The Ghost Clause is a novel written in "ghost first person," as it's author, Howard Norman, describes it. Norman, the author of many books and a double National Book Award nominee, got the idea to use this narrative device when his home alarm system kept malfunctioning, setting off the MOTION IN LIBRARY alarm. While he didn't think for a moment that it might be a ghost, it did occur to him that a ghost could be a useful narrator for a novel.
Not at all coincidentally, Norman lives in a farmhouse in Calais. He set The Ghost Clause in his real-life farmhouse, in his real-life town. And all kinds of real-life characters crop up throughout the book, happily recognizable to Vermont readers (and to the characters themselves, presumably).
"I wouldn't mind this book being seen as a love letter to a place, to a house," Norman said recently, sitting in the library where much of the novel's action takes place. Including people who make his Vermont life wonderful felt like a fitting way to give voice to his appreciation, especially because he anticipates that this will be his final novel. Not his final book, but his final work of fiction.
"The nuances of daily life seem to reside in these slight differences that let you know that you're alive and you're alert to these things. I don't think it's a big philosophical disquisition. I think it's purely experiential. And those things are deeply celebratory to me." — Howard Norman
"I've written the novels that I've wanted to write," he explains. "It's a willful and very conscious decision, without any sense of self-deprecation or of drama. It's good; it's healthy; it's clear."
And The Ghost Clause seems, in some ways, an elegy to Howard Norman's own life in Vermont, using a ghost narrator to get beyond the fact that the author himself is still living. There's a central plot that moves the story along: a young child who has gone missing, presumed to be kidnapped. Zachary Anders is the private detective assigned to the case.
But within that story are the love stories of two marriages: Muriel and Zachary, now living in the Calais farmhouse, and Simon and Lorca, with Simon in the "ongoingness" and Lorca in an apartment nearby.
And yet, the throughline is clearly a reflection on place and home and what makes a life. At one point in the book, Simon Inescort writes, "In my life in Vermont, everything I loved most happened most every day." And Howard Norman agrees.
"I'm a person who goes on rounds," he says. "After writing in the morning, say, I'll drive. And I'll stop in and see a friend, go to a bakery, go look at kingfishers. Whatever it is, you become a kind of docent of your own life. And you're guiding yourself to this place and that place.
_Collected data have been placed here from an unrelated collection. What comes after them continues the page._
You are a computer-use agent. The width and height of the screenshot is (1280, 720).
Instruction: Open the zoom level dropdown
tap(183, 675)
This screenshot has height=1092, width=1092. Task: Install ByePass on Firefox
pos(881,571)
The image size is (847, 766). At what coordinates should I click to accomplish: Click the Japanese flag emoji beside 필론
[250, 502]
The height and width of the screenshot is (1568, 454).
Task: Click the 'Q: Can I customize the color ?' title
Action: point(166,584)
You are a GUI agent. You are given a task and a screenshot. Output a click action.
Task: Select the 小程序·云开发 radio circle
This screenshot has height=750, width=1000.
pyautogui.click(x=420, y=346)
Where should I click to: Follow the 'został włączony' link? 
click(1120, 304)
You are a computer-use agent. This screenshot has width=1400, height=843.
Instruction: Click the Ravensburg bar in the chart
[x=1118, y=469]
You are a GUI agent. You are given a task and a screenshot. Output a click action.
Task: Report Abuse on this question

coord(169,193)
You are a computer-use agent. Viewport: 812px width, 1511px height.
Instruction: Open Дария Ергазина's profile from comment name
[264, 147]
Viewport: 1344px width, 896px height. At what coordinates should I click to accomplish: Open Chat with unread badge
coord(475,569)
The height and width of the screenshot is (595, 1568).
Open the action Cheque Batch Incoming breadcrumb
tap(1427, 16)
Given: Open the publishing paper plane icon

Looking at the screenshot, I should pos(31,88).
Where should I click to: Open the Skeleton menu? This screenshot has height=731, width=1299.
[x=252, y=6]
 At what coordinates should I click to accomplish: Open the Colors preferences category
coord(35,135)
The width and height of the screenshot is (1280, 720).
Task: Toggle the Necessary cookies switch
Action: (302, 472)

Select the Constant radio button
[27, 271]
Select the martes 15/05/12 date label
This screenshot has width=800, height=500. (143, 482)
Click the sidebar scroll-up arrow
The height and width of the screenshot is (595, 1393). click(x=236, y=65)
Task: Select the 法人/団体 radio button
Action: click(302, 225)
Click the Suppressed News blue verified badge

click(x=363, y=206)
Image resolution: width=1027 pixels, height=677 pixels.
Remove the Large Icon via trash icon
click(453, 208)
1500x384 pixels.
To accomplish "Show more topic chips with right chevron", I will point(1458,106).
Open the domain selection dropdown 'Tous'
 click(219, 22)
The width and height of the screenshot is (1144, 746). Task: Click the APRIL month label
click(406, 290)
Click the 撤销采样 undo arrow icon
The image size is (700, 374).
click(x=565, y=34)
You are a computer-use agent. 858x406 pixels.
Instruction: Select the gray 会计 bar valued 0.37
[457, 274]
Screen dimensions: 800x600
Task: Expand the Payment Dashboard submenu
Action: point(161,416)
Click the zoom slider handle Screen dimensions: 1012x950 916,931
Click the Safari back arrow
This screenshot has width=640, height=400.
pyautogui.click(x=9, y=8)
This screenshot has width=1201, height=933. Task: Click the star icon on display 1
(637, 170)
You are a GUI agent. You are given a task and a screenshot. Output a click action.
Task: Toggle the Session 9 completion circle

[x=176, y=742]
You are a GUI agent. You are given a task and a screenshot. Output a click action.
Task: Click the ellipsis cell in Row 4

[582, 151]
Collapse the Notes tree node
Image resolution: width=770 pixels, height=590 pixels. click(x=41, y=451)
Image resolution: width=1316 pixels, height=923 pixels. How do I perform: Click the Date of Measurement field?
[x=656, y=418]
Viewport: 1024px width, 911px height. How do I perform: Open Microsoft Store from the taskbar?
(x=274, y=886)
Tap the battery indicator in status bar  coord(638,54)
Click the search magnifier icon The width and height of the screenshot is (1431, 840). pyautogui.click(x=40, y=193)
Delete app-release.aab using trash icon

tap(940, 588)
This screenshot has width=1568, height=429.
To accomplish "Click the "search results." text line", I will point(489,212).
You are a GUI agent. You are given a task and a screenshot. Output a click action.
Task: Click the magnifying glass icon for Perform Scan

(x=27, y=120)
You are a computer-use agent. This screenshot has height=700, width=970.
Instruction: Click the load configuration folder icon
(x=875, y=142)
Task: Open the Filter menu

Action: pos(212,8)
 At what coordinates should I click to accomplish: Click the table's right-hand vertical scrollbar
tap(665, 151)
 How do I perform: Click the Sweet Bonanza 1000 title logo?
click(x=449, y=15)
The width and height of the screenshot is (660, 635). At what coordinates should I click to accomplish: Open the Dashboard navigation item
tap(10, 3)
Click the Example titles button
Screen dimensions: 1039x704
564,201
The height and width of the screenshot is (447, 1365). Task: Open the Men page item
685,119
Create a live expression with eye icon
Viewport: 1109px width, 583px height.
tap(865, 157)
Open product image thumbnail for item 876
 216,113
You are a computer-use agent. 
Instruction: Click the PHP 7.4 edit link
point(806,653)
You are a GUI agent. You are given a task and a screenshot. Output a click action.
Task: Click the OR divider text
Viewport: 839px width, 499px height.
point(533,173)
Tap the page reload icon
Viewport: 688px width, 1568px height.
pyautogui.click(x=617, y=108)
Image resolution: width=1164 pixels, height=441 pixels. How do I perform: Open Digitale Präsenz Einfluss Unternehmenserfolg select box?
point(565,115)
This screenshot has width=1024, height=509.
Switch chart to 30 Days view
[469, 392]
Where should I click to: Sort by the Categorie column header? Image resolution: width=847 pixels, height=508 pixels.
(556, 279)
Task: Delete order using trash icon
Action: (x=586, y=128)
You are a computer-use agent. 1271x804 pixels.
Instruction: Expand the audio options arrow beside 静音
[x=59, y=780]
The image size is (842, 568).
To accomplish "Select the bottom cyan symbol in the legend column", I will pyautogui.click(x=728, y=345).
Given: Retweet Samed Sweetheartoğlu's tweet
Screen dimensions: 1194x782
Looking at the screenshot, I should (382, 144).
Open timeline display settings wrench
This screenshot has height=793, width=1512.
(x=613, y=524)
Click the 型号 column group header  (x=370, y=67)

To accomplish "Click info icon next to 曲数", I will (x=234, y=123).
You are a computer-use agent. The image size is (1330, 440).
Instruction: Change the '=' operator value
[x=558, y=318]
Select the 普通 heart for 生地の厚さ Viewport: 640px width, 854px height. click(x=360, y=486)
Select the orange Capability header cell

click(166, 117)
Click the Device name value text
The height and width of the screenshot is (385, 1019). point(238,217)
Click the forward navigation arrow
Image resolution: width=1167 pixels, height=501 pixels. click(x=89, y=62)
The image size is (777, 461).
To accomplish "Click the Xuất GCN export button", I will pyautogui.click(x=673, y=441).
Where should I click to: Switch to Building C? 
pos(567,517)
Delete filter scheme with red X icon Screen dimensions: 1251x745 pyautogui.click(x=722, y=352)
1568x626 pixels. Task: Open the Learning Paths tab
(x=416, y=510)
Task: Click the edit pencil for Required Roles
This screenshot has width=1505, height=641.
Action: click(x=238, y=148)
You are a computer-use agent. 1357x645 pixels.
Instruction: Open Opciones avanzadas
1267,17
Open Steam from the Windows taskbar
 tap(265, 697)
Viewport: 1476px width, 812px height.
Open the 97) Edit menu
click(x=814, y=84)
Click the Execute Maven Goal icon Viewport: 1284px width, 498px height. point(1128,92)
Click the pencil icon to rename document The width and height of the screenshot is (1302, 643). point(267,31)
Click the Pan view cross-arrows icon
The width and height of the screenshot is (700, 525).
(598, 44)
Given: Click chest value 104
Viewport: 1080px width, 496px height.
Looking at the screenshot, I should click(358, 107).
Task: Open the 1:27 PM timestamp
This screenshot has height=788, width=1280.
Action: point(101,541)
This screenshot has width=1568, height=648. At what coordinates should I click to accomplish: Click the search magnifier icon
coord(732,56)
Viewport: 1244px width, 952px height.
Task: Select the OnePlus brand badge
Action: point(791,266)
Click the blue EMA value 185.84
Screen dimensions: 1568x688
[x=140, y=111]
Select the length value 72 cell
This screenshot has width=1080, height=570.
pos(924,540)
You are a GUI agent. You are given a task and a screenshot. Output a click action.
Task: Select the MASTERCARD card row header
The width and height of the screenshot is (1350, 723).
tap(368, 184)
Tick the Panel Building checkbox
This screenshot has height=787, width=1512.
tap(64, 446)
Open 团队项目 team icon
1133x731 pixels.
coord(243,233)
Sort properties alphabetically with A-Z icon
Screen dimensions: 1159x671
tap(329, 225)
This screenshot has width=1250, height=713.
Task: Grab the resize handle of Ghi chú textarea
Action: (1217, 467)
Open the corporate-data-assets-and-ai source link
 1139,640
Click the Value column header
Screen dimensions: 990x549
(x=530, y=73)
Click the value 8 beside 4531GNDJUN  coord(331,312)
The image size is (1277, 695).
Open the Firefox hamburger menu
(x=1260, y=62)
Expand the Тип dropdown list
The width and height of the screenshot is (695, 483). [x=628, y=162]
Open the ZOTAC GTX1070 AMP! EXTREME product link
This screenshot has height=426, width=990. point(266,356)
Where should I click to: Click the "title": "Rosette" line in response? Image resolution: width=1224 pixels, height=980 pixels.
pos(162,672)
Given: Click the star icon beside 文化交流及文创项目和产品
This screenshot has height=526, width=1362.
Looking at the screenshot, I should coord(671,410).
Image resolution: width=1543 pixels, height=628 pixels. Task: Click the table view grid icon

"So I have these rounds, and there's variations on them. But the deeper variation is that no two days are the same. They can't be, by definition. The nuances of daily life seem to reside in these slight differences that let you know that you're alive and you're alert to these things. I don't think it's a big philosophical disquisition. I think it's purely experiential. And those things are deeply celebratory to me."
Broadcast on Monday, July 1, 2019 at noon; rebroadcast at 7 p.m.